Edad: Generalmente, debes tener alrededor de los 21 años, para asegurarse de que la graduación de sus ojos se haya estabilizado. 

Estabilidad de la visión: Tu prescripción para gafas debe haber permanecido relativamente estable durante al menos el último año (cambios menores a 0.5 dioptrías). Cambios significativos en tu prescripción pueden indicar que tus ojos todavía están cambiando, lo que podría afectar el resultado de la cirugía. 

Salud ocular general: Debes tener ojos sanos, sin enfermedades como cataratas, glaucoma, una significativa sequedad ocular, o enfermedades de la córnea como el queratocono. Estas condiciones pueden afectar los resultados de la cirugía o tu idoneidad para someterte a ella. 

Grosor de la córnea: La cirugía láser remodela tu córnea, por lo que necesitas tener suficiente tejido corneal. Un grosor inadecuado de la córnea puede aumentar el riesgo de complicaciones como las ectasias corneales, que debilitan progresivamente la córnea y aparecen astigmatismos muy difíciles de tratar. 

Salud general: Condiciones de salud que afectan la cicatrización, como diabetes no controlada o las enfermedades autoinmunitarias como el lupus y la artritis reumatoide, pueden hacer que la cirugía láser sea más riesgosa o menos efectiva.

Estilo de vida y ocupación: Algunos estilos de vida o requisitos ocupacionales pueden afectar la decisión de someterse a la cirugía. Por ejemplo, si participas regularmente en deportes de contacto o o tienes una profesión que predisponga a los traumatismos oculares como bomberos o policías, podrías estar en mayor riesgo de complicaciones después de ciertos tipos de cirugía láser. 

Los lentes intraoculares fáquicos de cámara posterior (ICL, por sus siglas en inglés «Implantable Collamer Lens») son una opción de tratamiento para corregir errores refractivos como la miopía, hipermetropía, y astigmatismo en personas que no son candidatas para cirugías refractivas corneales  con láser como LASIK o PRK. Los candidatos ideales para los lentes ICL generalmente cumplen con los siguientes criterios:

Edad: La mayoría de los candidatos tienen entre 21 y 45 años. Es importante que la prescripción del paciente se haya mantenido estable durante al menos un año antes de la cirugía.

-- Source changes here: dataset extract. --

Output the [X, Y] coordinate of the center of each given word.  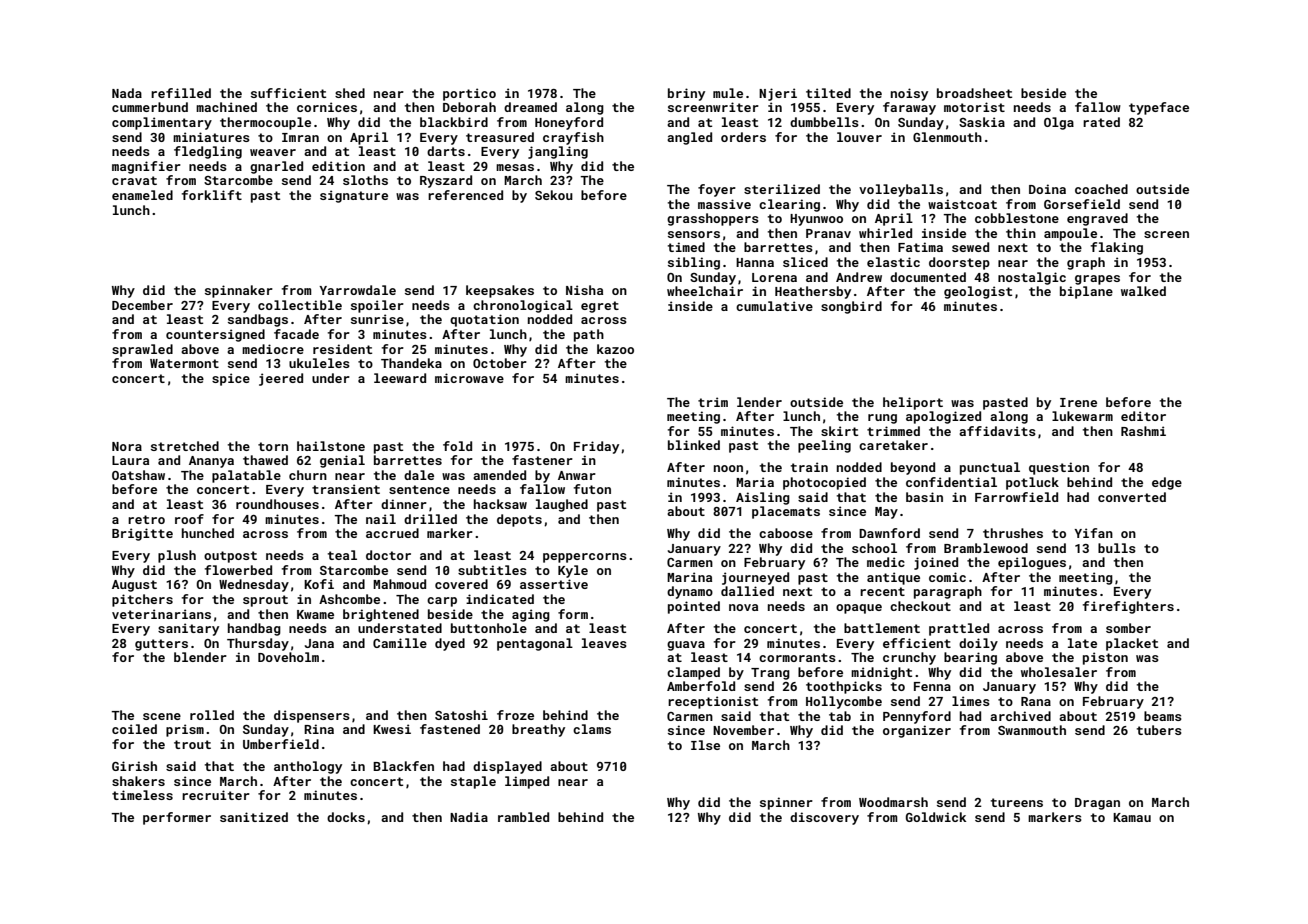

Estabilidad de la prescripción: La graduación de los errores refractivos debe haberse mantenido estable durante al menos 12 meses. Esto indica que el error refractivo no está avanzando significativamente.

Grados de corrección: Los lentes ICL son especialmente útiles para personas con miopía moderada a severa, hipermetropía y/o astigmatismo, que no pueden someterse a LASIK o PRK debido a una córnea delgada, ojo seco o a otras contraindicaciones.

Salud ocular: Es fundamental tener ojos sanos sin enfermedades oculares significativas, como glaucoma, cataratas o enfermedades de la córnea.

Profundidad de la cámara anterior: Los candidatos deben tener una profundidad adecuada en la cámara anterior (situada en la parte anterior del ojo) , ya que los lentes ICL se colocan entre el iris y el cristalino natural. Esto se mide durante la evaluación preoperatoria.

Sin cirugías oculares previas: Las personas que no han tenido cirugías oculares previas son generalmente mejores candidatos, aunque esto puede variar según el criterio médico.

Sin enfermedades autoinmunes: Las condiciones autoinmunes sistémicas que afectan la curación pueden ser una contraindicación para este tipo de cirugía.

Expectativas realistas: Como con cualquier procedimiento médico, es importante tener expectativas realistas sobre los resultados de la cirugía de lentes ICL.